A sequence $\left\{t_n\right\}$ is defined as $t_1=1$ and $$S_{n+1}=\frac{4+3S_{n}}{3+2S_{n}}$$ where $S_{n}=\sum t_n$
find $$\lim_{n \to \infty} S_{n}$$
I have found $(n+1)$th term as
$$t_{n+1}=S_{n+1}-S_n=\frac{4-2S_n^2}{3+2S_n}$$ From this we have
$t_1=1$, $t_2=\frac{2}{5}$, $t_3=\frac{2}{145}$ and so on. But i could not find any pattern in the sequence
On
Let $f(x) = \frac{4+3x}{3+2x}$, then $$f^\prime(x) = \frac{1}{(3+2x)^2}>0.$$
So $f$ is increasing. Now, $$S_1 = 1, S_2=f(S_1) = 7/5>S_1$$ so $S_n$ is an increasing function. So if $\{S_n\}$ is bounded above, it is convergent.
All you have to do is to find the smallest solution $\alpha>1$ for $$x=f(x) = \frac{4+3x}{3+2x}.$$ This is because $\alpha>S_n$ for every $n$, so $S_n$ converges to $\alpha$
On
$S_1=1$, which gives $S_n>0$ and since $S_{n+1}-\sqrt2=\frac{4+3S_n}{3+2S_n}-\sqrt2=\frac{(3-2\sqrt2)(S_n-\sqrt2)}{3+2S_n}$,
by induction we obtain that $S_n<\sqrt2$ for all $n\geq1$.
In another hand, $$S_{n+1}-S_n=\frac{4+3S_n}{3+2S_n}-S_n=\frac{2(\sqrt2+S_n)(\sqrt2-S_n)}{3+2S_n}>0,$$ which says that $S$ is an increasing.
Thus, there is $\lim\limits_{n\rightarrow+\infty}S_n$ and let this limit be $a$.
Thus, $a=\frac{4+3a}{3+2a}$ and since $a>0$, we obtain $a=\sqrt2$.
The limit approaches $\sqrt{2}$. A common method for calculating this is to set $S_{n+1}=S_{n} = S$, and finding the solution to $$S = \frac{4+3S}{3+2S}$$ which is $S=\sqrt{2}$.

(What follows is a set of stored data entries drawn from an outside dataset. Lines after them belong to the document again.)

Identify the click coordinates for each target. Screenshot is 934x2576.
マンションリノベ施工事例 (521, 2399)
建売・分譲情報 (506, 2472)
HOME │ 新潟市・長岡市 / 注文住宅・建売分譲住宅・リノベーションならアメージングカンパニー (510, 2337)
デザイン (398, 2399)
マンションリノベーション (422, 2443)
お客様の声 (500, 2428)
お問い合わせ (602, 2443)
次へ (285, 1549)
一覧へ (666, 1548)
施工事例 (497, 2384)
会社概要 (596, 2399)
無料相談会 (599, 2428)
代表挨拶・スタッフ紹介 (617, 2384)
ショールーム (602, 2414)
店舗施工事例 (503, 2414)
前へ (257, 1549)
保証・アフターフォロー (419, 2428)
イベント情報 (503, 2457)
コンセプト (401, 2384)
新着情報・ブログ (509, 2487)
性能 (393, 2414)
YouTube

Note: Let's add a proof that $S_n$ is increasing and bounded above and hence converges. Notice that when $1\leq S_n\leq \sqrt{2}$, $S_{n+1} = \frac{4+3S_n}{3+2S_n}>S_n$ (equivalent to $S_n^2<2)$. Hence, $S_n$ is increasing. Further, let's prove that this sequence is always bounded above by $\sqrt{2}$. This is proven by the fact that when $S_n\leq \sqrt{2}$, $$S_{n+1} = \frac{4+3S_n}{3+2S_n} = \frac{3}{2}-\frac{1}{6+4S_n} \leq \frac{3}{2}-\frac{1}{6+4\sqrt{2}} = \sqrt{2}$$ Hence, $S_n$ converges and our method is correct.